Suicidal protests

A few weeks ago, Aaron Bushnell set himself on fire in front of the Israeli Embassy in Washington, D.C. to protest the fate of Gazan citizens at the hands of the Israeli armed forces. His death joins similar acts of protest going back decades. That someone would die by setting themselves on fire is horrific, and it raises questions about what leads to such drastic steps, and what it means for the cause they died for. There is more to Aaron’s story that hasn’t been part of the discussion around his death as we respond to it and to the desperate situation Gazan civilians find themselves in. This article will explore those responses.

When I first heard of Aaron’s death, it reminded me of another young man’s death in 2018. John Chau was an evangelical Christian who felt that God was calling him to contact and save the inhabitants of North Sentinel Island, in the eastern Indian Ocean, from the devil and from hell. As John grew up in the 1990s, he was enamored with stories of adventurous missionaries in the late 18th and early 19th centuries. After he graduated from Oral Roberts University, he began evangelism training and a hobby of backwoods camping, becoming part of a subculture of young male missionaries who were pious, celibate, and looking for adventure.

John became fixated on bringing the saving word of God to the North Sentinel Island inhabitants and he refused to reconsider his call because biblical steadfastness meant that any other way of perceiving a call from God was wrong. His faith and spiritual life were all about what he could accomplish, not what God would do through him. In the months before John was killed by inhabitants after setting foot on their island, his childhood home in Oregon had burned in a wildfire, and his physician father was being investigated for writing improper prescriptions. John’s last diary entries had a feel of finality, as if he were also suicidal, but didn’t or refused to recognize it.

Aaron Bushnell came from a somewhat similar Christian background, where he was raised in a closed, strict evangelical community on Cape Cod. He was told what to believe growing up, and when he graduated high school in 2020, he joined the Navy and was told where to serve, what to do, and where to eat and sleep. In his off hours while serving in Texas, John started spending time with a group centered around socialism and social justice, and they worked together to serve the needs of the homeless. During this time, he realized that he was suffering from emotional problems related to his childhood, and that he had traded extreme religious values for extreme anarchist and anti-imperialist ideas. Before his suicidal self-immolation, John had left a manifesto protesting the wholesale destruction of Gaza and death of tens of thousands of civilians caught between Hamas and Israel.
 
Both John and Aaron had suffered some form of trauma, and lived in an extreme form of belief that did not give them flexibility or ability to accept perspectives different from their own. Their faith and their ideas were very self-centered, John’s because of hubris, Aaron’s because he had never owned his ideas or beliefs. They both had lost a sense of community, and home, and could not see a future where they could find both, even if it was different from before. In isolation, they had idealized or romanticized their causes and could not see or accept the wider reality surrounding them.
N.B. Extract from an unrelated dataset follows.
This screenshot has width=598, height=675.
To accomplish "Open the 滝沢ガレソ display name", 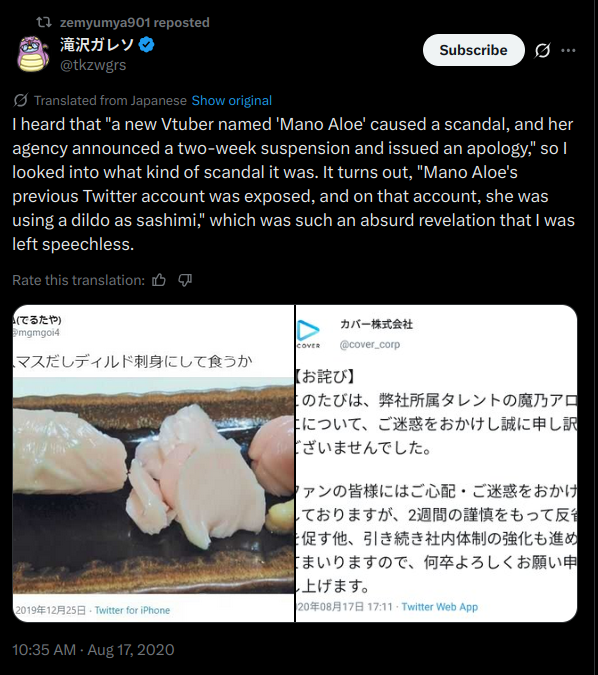I will pyautogui.click(x=97, y=44).
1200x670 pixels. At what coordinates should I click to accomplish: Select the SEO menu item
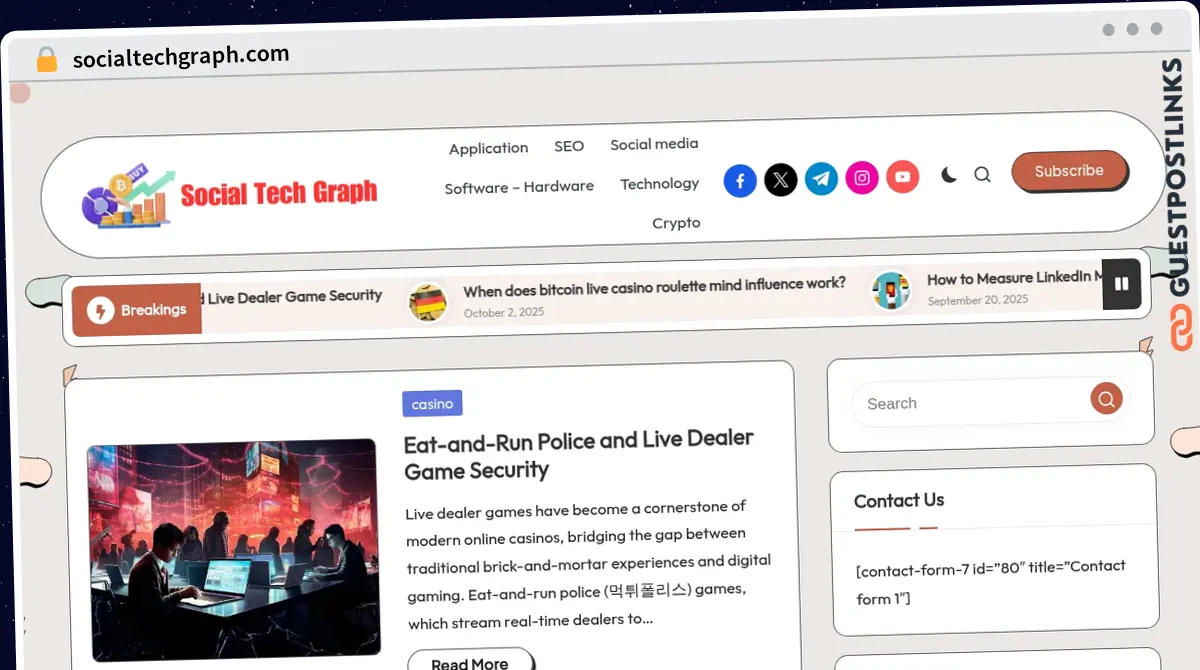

Some Christians who celebrated or found no fault with John’s perceived martyrdom cited Martin Luther King, Jr. as a similar martyr, but MLK didn’t go out seeking death, and he built a community that went with him as he fought for racial justice. Some who hold Aaron’s death as righteous have compared him to Thich Quảng Đức (Tih wan duc), a Buddhist monk who set himself on fire in 1967 in Viet Nam to protest the treatment of Buddhists at the hands of Catholic government officials. However, Quảng Đức was surrounded by other monks who had experienced similar treatment, and he never talked about himself, only the injustice he was protesting. Aaron was alone, shouting “Free Palestine”, and live streaming his death. There is an inescapable drama from a death for a cause, but John’s and Aaron’s drama of their lives and their deaths eclipsed the causes they said they died for. They have been elevated as martyrs by their supporters, in ignorance or rejection of the context of their lives. Martyrs can give energy and focus to a cause as Breonna Taylor’s death has done for corrupt police practices, but John’s and Aaron’s deaths were driven by needs apart from their causes.

21st century martyrdom is driven by political and ideological extremes, fighting each other for attention in the loud and chaotic social media world. Extremism finds nothing useful in the middle where nuance, consideration, and thoughtfulness lie. The extremes are where raw emotion and power are found to combat what seems like overwhelming odds against stopping an injustice. Action does come from both the middle and the extremes, with the difference being a thought out, calculated action versus a violent reaction. In the end, actions like Aaron’s and John’s can be driven by narcissism that is a cry for help. Despite their horrific suicides, we need to be able to mourn their deaths and recognize the tragedy of their circumstances apart from whatever feelings we have for the causes they died for. Grief, anger, frustration, and despair are all part of mourning a loss, but they do not serve well as the reason to support the cause. They are better at motivating us to address injustice itself.